# Metin Parçası:

* * *

Ayrıca yerel yönetimlere bakış, 20.yüzyılın ilk çeyreğinden itibaren özellikle Kıta Avrupası’nda değişim gösterdi. Siyasal partiler ve baskı gruplarının yönetim üzerinde etkili olmaları sonucu yerel güçlerin faal olması durumunu azaltmış ve güç merkezileşmiştir. 1960’larda ise karar vermede yerelleşmeye yönelişlerle birlikte katılımcı demokrasi arayışları etkisini göstermiştir. 1970’lerde yerel yönetimlerin merkezi yönetimin vesayetinden sıyrılma ve mali özerklik anlamında arayışlarının olduğu dönem olarak belirmiştir. 1980’lere değin Fransa geleneksel merkezi devlet

70 düzenini devam ettirmiş, yerelleşme çalışmalarına başlamıştır. Dolayısıyla yerelleşmeye yönelik ciddi adımlar atıldığı görülmektedir (Görmez, 1997: 36-37).

* * *

# Verilen Malzeme:
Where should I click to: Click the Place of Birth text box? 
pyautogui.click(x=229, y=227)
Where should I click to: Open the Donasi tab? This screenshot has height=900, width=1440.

* * *

# İstenen:
Yerel yönetimlerle ilgili metne göre 1960'larda karar vermede yerelleşmeye yönelişlerle birlikte neyin etkisini gösterdiğini lütfen belirtin.

# Tamamlanan Alıştırma:
Katılımcı demokrasi arayışları etkisini göstermiştir.